Technical infrastructure
14 September 2025Moving up to Manchester to take up my job was by any measure a rush and with train strikes limiting travel the apartment down south ended up being left in a semi-abandoned state, with things like pigeons on the balcony as well as general tidying-up being sorted out in a haphazard and piecemeal fashion. In the competition for time down south it had often lost out to either spending time in Berkhamsted or going to events in central London so most things were just left as they were. One icon of the state of the place was some old receipts found at the bottom of a bag grabbed for some last-minute shopping that were dated for almost exactly a year ago.
The big to-do for this weekend was fixing up some of my technology infrastructure which had been one of many things neglected over the last year. It had become well out of line with my evolving requirements and mitigations put in place proved to be insufficently robust in practice.
Remote access
The apartment's VPN server ran on a RaspberryPi using a developmental snapshot of Slackware from early-2021 and until some power failures this summer had been running continuously since late-2022. At this point had decided that the server needed a persistent clock rather than relying on polling of NTP so that IPSec would not complain about certificate validity dates and that installing it ought to coincide with a clean rebuild of the system. Although the version of strongSwan in use at had no security issues at least time of writing decided it was best not to let it soldier on until it fell over. Thankfully I had already done a move over to the new SwanCtrl configuration as the older deprecated interface had finally been removed.

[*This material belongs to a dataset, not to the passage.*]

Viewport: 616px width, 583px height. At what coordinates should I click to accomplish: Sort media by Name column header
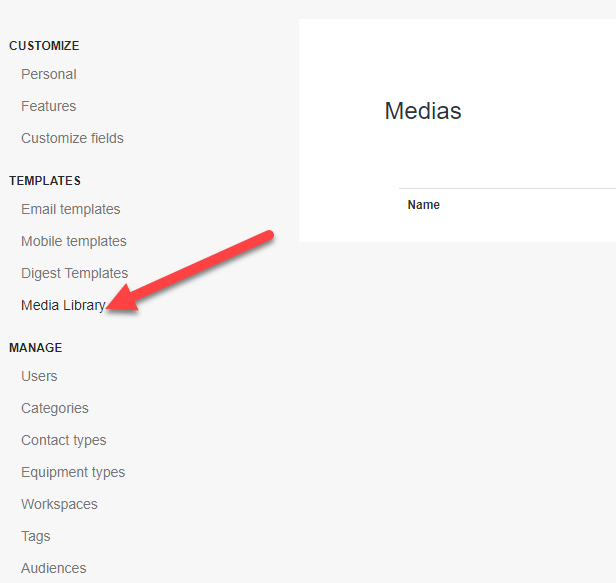click(x=424, y=205)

Had been noticing connectivity issues with IPSec that were solved by reducing the Ethernet MTU from the default 1,500 bytes and I suspected that UDP-based IPSec also has robustness issues, so do wonder whether IPSec-based VPN is the right thing for me. Secure Shell's ProxyJump is perhaps better suited for my use-cases as practically everything I do is over SSH anyway and ideally want to move towards the apartment's LAN not being a de-facto trusted network. Manchester's internet connection being IPv4 only derailed a general movement towards using IPv6 for direct access.
Workstation upgrade
Having separate computer workstations for work and non-work purposes was an attempt to create a work-life separation while working fully remote but it was already looking like a failure by late-2022 and when the personal workstation was relocated to Manchester the display for the work system was taken with it, leaving the latter operating in a head-less state. With things becoming more settled the plan was to pair it up with a spare display so that the apartment had a usable workstation rather than relying on my laptop whenever staying there. I had been using the portable workstation with my personal workstation's former display but it felt a waste with a much better and stable computer in the next room.

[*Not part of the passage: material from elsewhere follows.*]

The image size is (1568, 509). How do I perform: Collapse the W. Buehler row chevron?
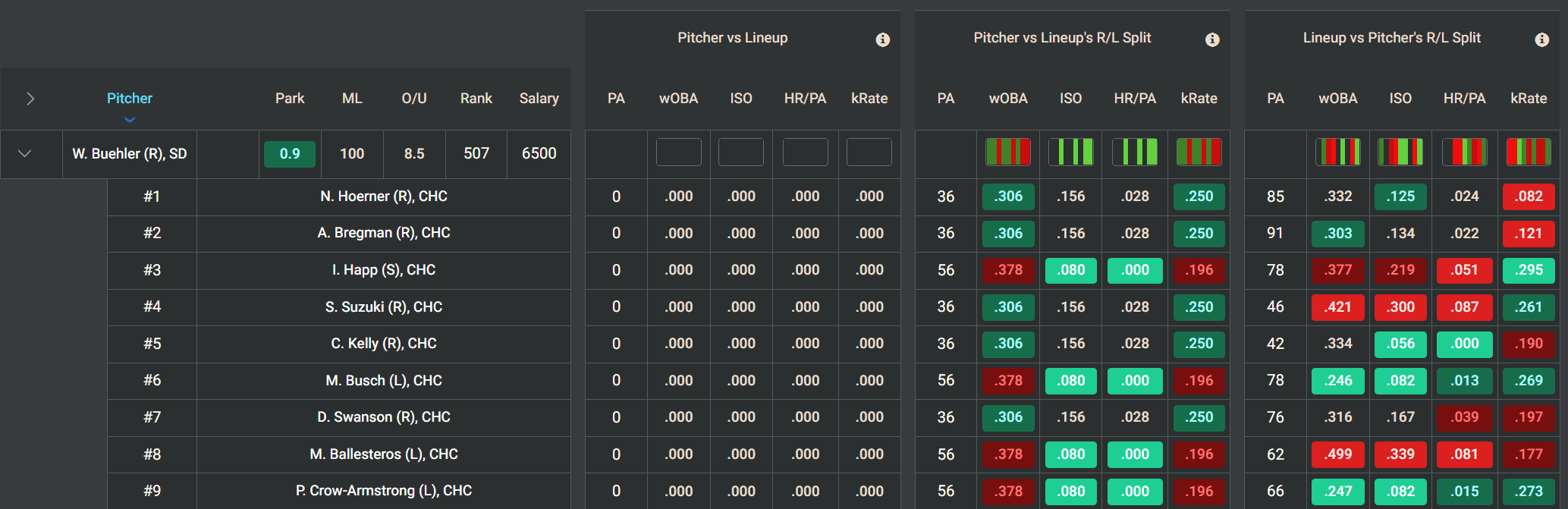24,153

Most of the stuff on the workstation had already been archived off to Blu-Ray discs and before it re-entered regular use it needed to follow the data management model used elsewhere: all user files synchronised with somewhere centrally, mainly through folders under control of Subversion. To aid this the best approach seemed to be to do a clean install and then if any archived content turns out to be of interest it can be pulled in on an as-needed basis. The system software was also a bit stale and in need of some upgrades so everything was pointing towards doing a complete reinstall.
Slackware current
Slackware 15.1 is still some time off but felt that the value of seeing what was up and coming in the Slackware-current developmental branch far outweighed any risk of ending up with a broken system. When this workstation was first built back in 2021 it used the release candidate beta of Slackware 15.0 since by this point Slackware 14.2 had become too stale due to bit-rot with system libraries and suspect it was already end-of-life in all but name, a decision that in hindsight was completely correct. Slackware is quite conservative in its nature so it os not known for earth-moving changes, and one that does springs to mind was to avoid any dependency on adopting SystemD. I am coming to the point where it almost makes sense to build a standard personal Slackware image and on the time-frame that I might actually need such an image Slackware 15.1 may well be out.Ditching NVidia
Ever since having trouble with Intel HD Graphics and since there was no need having anything remotely close to top-end GPU performance, I have normally gone for NVidia GeForce GT 700 series graphics cards which for me was perfect. Not being a purit the semi closed-source nature of the drivers has not been an issue but now the most recent package that supported the GT 710 in the system choked trying to build the kernel modules, presumably due to the use of a6.12.x series kernel.
For me this was something I had absolutely no patience to deal with and was not going to use NVidia's actual open-source offering because all information was that it sucked.
Decided best thing was to simply ditch the G710 in favour of the roughly-equivilent AMD Radeon R7 because AMD's own offering were properly maintained open-source drivers within the main Linux kernel sources rather than half-hearted out-of-kernel drivers. This is the only way hardware of this viltage has any hope of being supported, and this sort of vintage is all I actually need. These days the trend is for GPUs to often be included as part of the CPU package although the one installed in this workstation did not include this funtionality, and without this on-board graphics output does not work.